▶ _Text_
—————

Protecting Public Service

The past year came with many new prospects for public service opportunities at the College, especially in the wake of the generous Chan Zuckerberg Initiative donation. Notably, the Phillips Brooks House Association has convened a committee of students, the “Seamless Service Pathways Process,” aimed at creating a new initiative focused on making public service options more visible to students. The committee hopes to remove barriers for low-income students that prevent them from participating in public service both during their time at the College and after.

We appreciate all these efforts because public service is largely overlooked at the College. A major factor contributing to the growing pipeline that many of our peers have taken to jobs in management consulting or finance is the plethora of resources available to navigate those fields, including the disproportionate attention provided to those fields by the Office for Career Services and the various on-campus interviews that many firms grant students. There are few similar programs for public-service related career fields. This, combined with structural issues including for-profit careers’ high salaries and job security, explains why the job search for graduating seniors is tilted heavily towards the private sector.

There is a stigma around pursuing public service here at the College that must be removed. We should use our power and privilege as Harvard students to make a positive impact in the world. Since this PBHA program is in its infancy, there are several suggestions we hope the committee takes into account. We hope that the program features a variety of structural and guiding resources that can put public service opportunities on par with private sector—including guidance counselors, outreach programs, and career fairs that expose students to public service work opportunities. PBHA should also consider hosting speakers who could discuss their experiences in public service. To that end, the committee should also consider specifically hosting events that help de-stigmatize public service and focus on direct-service careers.

At the same time, this initiative comes as Gene A. Corbin, the Assistant Dean of Student Life for Public Service at the College, steps down after years occupying that position and helping implement the new committee. We appreciate his efforts in starting this program, and hope that this transition in his office will not disrupt this fledgling program and its potential. We expect that his successor is equally dedicated to changing the culture of public service here at the College.

This staff editorial solely represents the majority view of The Crimson Editorial Board. It is the product of discussions at regular Editorial Board meetings. In order to ensure the impartiality of our journalism, Crimson editors who choose to opine and vote at these meetings are not involved in the reporting of articles on similar topics.

—————

▶ _Dataset items_

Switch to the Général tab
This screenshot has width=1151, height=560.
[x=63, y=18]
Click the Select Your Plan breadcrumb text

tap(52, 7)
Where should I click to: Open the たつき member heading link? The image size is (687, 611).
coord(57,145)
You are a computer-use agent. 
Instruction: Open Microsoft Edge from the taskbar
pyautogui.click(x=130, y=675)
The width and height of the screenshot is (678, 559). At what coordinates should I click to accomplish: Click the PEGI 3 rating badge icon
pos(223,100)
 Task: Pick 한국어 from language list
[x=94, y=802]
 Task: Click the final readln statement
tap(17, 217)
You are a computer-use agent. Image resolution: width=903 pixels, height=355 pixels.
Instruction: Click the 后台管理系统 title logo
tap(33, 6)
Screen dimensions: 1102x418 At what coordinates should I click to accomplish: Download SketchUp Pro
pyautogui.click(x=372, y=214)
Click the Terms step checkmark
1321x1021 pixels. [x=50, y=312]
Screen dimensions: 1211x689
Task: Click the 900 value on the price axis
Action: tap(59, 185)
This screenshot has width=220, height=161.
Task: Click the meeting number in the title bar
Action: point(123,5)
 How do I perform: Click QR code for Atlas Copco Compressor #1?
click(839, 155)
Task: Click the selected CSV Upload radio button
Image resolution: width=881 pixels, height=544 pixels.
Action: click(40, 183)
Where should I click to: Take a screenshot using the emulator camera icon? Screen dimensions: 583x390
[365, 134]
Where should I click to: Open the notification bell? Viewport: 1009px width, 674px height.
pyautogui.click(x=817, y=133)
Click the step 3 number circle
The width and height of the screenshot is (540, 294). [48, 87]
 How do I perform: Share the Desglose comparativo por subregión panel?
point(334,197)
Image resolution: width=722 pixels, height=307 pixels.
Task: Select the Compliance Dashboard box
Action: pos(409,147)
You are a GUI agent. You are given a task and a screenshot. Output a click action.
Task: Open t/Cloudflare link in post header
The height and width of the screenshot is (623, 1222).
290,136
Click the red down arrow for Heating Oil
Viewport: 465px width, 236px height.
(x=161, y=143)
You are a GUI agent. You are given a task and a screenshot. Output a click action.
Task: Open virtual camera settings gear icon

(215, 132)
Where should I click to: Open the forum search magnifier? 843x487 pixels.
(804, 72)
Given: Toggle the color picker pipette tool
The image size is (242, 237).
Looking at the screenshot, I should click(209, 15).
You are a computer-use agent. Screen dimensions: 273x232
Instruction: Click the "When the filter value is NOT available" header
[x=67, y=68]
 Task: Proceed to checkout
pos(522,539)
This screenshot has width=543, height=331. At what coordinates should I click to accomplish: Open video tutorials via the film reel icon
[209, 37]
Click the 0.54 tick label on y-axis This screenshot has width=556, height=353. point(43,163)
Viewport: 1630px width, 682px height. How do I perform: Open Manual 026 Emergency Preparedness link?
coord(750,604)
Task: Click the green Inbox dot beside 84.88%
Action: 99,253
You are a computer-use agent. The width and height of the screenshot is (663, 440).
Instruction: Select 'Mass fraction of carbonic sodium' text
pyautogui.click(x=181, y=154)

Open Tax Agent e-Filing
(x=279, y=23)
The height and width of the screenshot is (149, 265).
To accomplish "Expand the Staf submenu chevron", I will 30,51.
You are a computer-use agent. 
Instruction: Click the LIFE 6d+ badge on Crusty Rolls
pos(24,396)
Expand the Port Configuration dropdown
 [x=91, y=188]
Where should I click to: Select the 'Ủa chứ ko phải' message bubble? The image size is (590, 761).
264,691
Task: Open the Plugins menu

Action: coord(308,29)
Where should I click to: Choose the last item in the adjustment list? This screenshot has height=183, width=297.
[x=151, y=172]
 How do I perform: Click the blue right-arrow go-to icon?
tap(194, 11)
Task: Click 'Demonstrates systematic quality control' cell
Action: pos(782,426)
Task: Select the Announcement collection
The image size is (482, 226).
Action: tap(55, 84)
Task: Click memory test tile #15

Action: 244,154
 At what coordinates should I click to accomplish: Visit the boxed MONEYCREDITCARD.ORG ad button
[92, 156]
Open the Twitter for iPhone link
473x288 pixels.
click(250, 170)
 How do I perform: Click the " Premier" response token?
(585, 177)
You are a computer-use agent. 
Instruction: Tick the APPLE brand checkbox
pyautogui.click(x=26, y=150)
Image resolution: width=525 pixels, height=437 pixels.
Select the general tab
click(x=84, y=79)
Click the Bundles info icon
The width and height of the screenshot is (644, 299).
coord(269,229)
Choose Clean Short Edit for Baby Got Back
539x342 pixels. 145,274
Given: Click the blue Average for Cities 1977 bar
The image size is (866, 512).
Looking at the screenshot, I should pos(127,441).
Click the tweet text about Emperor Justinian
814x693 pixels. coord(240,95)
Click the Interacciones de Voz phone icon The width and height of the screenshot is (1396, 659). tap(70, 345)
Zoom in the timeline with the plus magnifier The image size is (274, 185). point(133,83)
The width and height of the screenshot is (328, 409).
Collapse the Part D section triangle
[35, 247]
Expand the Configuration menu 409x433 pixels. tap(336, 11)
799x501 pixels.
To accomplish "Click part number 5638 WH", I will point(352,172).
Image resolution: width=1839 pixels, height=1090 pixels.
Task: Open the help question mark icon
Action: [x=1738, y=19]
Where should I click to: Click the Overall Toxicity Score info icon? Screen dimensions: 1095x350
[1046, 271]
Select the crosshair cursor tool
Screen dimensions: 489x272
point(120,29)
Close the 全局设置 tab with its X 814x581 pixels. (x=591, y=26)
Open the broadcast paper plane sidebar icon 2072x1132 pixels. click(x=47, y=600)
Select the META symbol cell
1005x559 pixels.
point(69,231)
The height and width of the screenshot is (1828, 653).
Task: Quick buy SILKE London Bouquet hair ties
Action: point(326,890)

—————

▶ _Tasks to carry out_
• A. In the editorial, what is the name of the student committee convened by the Phillips Brooks House Association?
• B. Condense the editorial's paragraph beginning "We appreciate all these efforts" into a short bulleted list that keeps its main facts.
• C. Reproduce the part of the editorial starting with "At the same" and going on through "on similar topics.".

▶ _Answer set_
• A. The "Seamless Service Pathways Process."

• B.
- Public service is largely overlooked at the College.
- Many students head into management consulting or finance partly because of the plentiful resources for navigating those fields.
- Those resources include disproportionate attention from the Office for Career Services and on-campus interviews offered by many firms.
- Public-service career fields have few similar programs.
- Combined with the high salaries and job security of for-profit careers, this tilts graduating seniors' job searches heavily toward the private sector.

• C.
At the same time, this initiative comes as Gene A. Corbin, the Assistant Dean of Student Life for Public Service at the College, steps down after years occupying that position and helping implement the new committee. We appreciate his efforts in starting this program, and hope that this transition in his office will not disrupt this fledgling program and its potential. We expect that his successor is equally dedicated to changing the culture of public service here at the College.

This staff editorial solely represents the majority view of The Crimson Editorial Board. It is the product of discussions at regular Editorial Board meetings. In order to ensure the impartiality of our journalism, Crimson editors who choose to opine and vote at these meetings are not involved in the reporting of articles on similar topics.